**Material shown**
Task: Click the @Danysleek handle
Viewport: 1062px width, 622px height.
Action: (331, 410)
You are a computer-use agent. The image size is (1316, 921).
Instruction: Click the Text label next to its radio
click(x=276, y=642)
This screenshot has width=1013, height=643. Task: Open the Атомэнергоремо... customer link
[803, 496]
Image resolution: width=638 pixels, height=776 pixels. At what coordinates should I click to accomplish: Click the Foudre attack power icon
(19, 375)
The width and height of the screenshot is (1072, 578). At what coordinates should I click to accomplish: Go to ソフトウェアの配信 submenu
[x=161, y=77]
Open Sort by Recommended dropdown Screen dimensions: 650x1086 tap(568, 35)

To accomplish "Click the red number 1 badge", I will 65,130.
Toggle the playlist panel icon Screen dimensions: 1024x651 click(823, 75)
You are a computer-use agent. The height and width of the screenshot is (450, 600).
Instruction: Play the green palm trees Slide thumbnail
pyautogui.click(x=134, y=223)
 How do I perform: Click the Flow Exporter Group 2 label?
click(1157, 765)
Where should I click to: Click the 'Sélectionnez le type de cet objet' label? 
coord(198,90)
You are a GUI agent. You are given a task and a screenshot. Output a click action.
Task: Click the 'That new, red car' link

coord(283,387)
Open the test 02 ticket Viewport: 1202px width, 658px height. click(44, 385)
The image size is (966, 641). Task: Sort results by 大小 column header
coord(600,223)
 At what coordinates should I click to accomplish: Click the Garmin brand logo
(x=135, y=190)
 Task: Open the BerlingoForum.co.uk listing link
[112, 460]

**About this exercise**
Each line of the listing above should be output exactly.

**Exercise result**
Task: Click the @Danysleek handle
Viewport: 1062px width, 622px height.
Action: (331, 410)
You are a computer-use agent. The image size is (1316, 921).
Instruction: Click the Text label next to its radio
click(x=276, y=642)
This screenshot has width=1013, height=643. Task: Open the Атомэнергоремо... customer link
[803, 496]
Image resolution: width=638 pixels, height=776 pixels. At what coordinates should I click to accomplish: Click the Foudre attack power icon
(19, 375)
The width and height of the screenshot is (1072, 578). At what coordinates should I click to accomplish: Go to ソフトウェアの配信 submenu
[x=161, y=77]
Open Sort by Recommended dropdown Screen dimensions: 650x1086 tap(568, 35)

To accomplish "Click the red number 1 badge", I will 65,130.
Toggle the playlist panel icon Screen dimensions: 1024x651 click(823, 75)
You are a computer-use agent. The height and width of the screenshot is (450, 600).
Instruction: Play the green palm trees Slide thumbnail
pyautogui.click(x=134, y=223)
 How do I perform: Click the Flow Exporter Group 2 label?
click(1157, 765)
Where should I click to: Click the 'Sélectionnez le type de cet objet' label? 
coord(198,90)
You are a GUI agent. You are given a task and a screenshot. Output a click action.
Task: Click the 'That new, red car' link

coord(283,387)
Open the test 02 ticket Viewport: 1202px width, 658px height. click(44, 385)
The image size is (966, 641). Task: Sort results by 大小 column header
coord(600,223)
 At what coordinates should I click to accomplish: Click the Garmin brand logo
(x=135, y=190)
 Task: Open the BerlingoForum.co.uk listing link
[112, 460]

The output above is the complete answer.